When moving data from Oracle, the following mappings are used from Oracle data type to .NET type and vice versa.

Oracle data type .NET Framework data type
BFILE Byte[]
BLOB Byte[]
CHAR String
CLOB String
DATE DateTime
FLOAT Decimal, String (if precision > 28)
INTEGER Decimal, String (if precision > 28)
INTERVAL YEAR TO MONTH Int32
INTERVAL DAY TO SECOND TimeSpan
LONG String
LONG RAW Byte[]
NCHAR String
NCLOB String
NUMBER Decimal, String (if precision > 28)
NVARCHAR2 String
RAW Byte[]
ROWID String
TIMESTAMP DateTime
TIMESTAMP WITH LOCAL TIME ZONE DateTime
TIMESTAMP WITH TIME ZONE DateTime
UNSIGNED INTEGER Number
VARCHAR2 String
XML String

Note

Data type INTERVAL YEAR TO MONTH and INTERVAL DAY TO SECOND are not supported when using Microsoft driver.
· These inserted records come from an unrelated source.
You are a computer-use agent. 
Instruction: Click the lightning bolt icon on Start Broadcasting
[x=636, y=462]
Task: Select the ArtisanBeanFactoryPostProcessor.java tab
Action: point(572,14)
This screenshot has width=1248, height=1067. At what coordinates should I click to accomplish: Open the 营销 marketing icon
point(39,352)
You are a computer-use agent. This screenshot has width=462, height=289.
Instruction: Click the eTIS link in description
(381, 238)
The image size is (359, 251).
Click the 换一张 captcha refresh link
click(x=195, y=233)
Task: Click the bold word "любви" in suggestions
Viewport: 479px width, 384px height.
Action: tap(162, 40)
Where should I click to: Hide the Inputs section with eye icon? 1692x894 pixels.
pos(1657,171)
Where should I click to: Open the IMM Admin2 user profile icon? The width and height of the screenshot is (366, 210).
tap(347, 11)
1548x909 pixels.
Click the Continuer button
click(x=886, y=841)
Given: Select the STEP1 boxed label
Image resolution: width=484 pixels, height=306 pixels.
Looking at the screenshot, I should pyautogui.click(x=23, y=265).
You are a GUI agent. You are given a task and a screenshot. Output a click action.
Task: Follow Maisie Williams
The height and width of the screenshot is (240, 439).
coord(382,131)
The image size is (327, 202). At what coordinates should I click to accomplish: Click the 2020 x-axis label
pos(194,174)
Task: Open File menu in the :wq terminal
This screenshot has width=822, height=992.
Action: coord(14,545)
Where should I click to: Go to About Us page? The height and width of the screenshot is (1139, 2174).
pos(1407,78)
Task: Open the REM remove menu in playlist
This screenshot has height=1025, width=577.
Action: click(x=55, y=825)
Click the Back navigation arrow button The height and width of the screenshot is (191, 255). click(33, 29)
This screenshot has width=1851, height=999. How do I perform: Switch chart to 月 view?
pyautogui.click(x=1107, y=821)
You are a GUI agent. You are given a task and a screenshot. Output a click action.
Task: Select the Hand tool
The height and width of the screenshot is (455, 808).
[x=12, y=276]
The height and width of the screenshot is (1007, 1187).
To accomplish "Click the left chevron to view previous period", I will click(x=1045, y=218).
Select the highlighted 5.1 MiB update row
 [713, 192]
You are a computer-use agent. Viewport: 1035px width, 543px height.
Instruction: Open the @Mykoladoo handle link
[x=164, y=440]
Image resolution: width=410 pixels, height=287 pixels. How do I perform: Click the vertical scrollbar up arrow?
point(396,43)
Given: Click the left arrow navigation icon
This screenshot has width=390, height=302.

Map source to sink columns

To learn about mapping columns in source dataset to columns in sink dataset, see Mapping dataset columns in Azure Data Factory.

Repeatable read from relational sources

When copying data from relational data stores, keep repeatability in mind to avoid unintended outcomes. In Azure Data Factory, you can rerun a slice manually. You can also configure retry policy for a dataset so that a slice is rerun when a failure occurs. When a slice is rerun in either way, you need to make sure that the same data is read no matter how many times a slice is run. See Repeatable read from relational sources.

Performance and Tuning

See Copy Activity Performance & Tuning Guide to learn about key factors that impact performance of data movement (Copy Activity) in Azure Data Factory and various ways to optimize it.